Although extremely appealing from the theoretical point of view, employing these models is computationally expensive, as they typically require storage that is quadratic in the number of data and numbers of operations that are cubic in the number of data. A further complication is that inference of these models requires repeating these computations several (sometimes millions of) times to yield accurate quantification of uncertainty, and most of the basic calculations, e.g., matrix factorizations and Markov chain Monte Carlo, are inherently serial. Moore's law suggests that the capacity of computers' memory and the number of operations that computers can make per second roughly double every other year. While this law has been holding since the birth of computing units, the development of modern computer architectures has changed considerably in the last decade.

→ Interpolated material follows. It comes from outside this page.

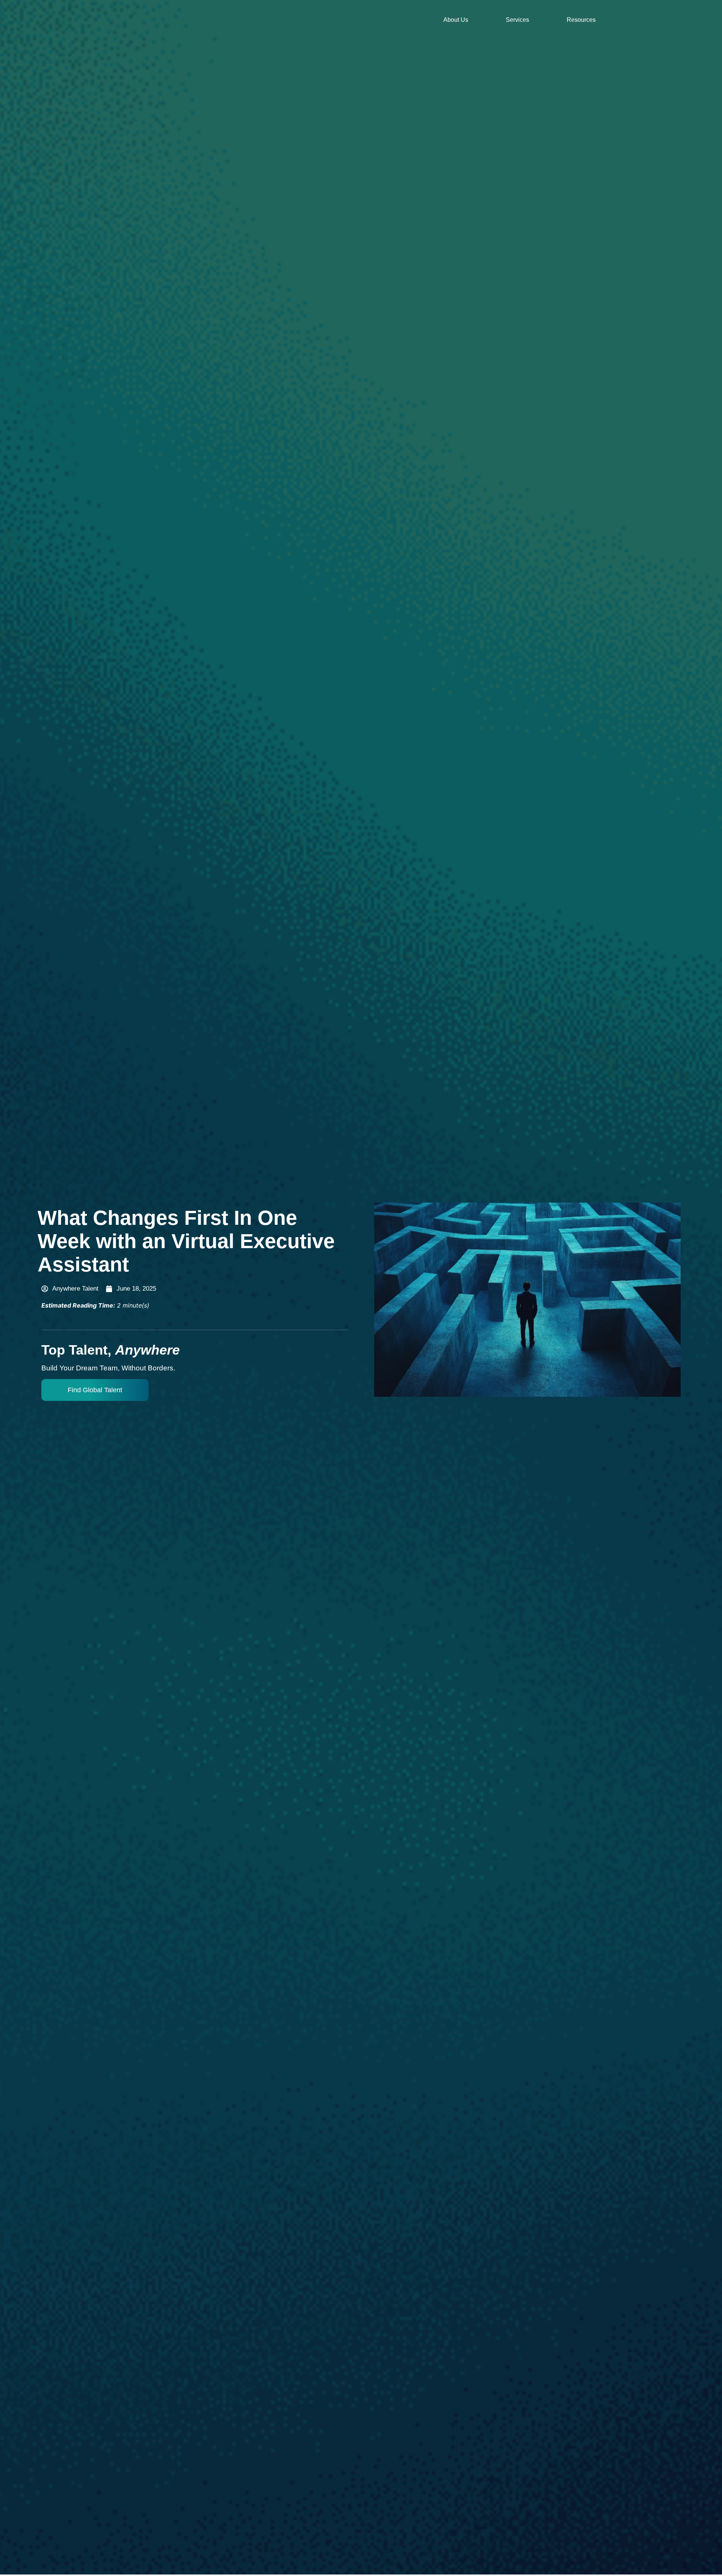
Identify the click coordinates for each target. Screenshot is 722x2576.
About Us (455, 20)
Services (517, 20)
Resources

In particular, the trend is now to increase computational speed by exploiting parallel architectures. Even though the development of novel architectures is followed by the development of scientific libraries that exploit this, developing a scalable inference framework for nonparametric probabilistic modeling that can take advantage of the trend in the development of hardware requires the development of novel syntheses of statistical inference and computing approaches.
The probabilistic nonparametric modeling framework is extremely powerful as it offers a principled way to quantify uncertainty in the analysis and predictions of complex systems. For most systems of interest, however, employing this framework when dealing with the variety and today’s sheer amount of data poses novel computational and statistical challenges, and calls for the development of novel scalable paradigms of computations. The aim of this project is to develop novel techniques at the interface between Mathematics, Statistics, Computer Science and Physics to scale computations for probabilistic nonparametric models, and demonstrate that this will ultimately lead to a better quantification of uncertainty compared to current approaches.
Objective 1: Develop novel techniques to scale and distribute computations for Gaussian process models.
Objective 2: Demonstrate the capability of probabilistic nonparametric models to accurately quantify uncertainty in the analysis of data outperforming current state of the art approaches.
The two objectives contain an exciting mix of theoretical and applied work so that the impact of the theoretical work will be maximized.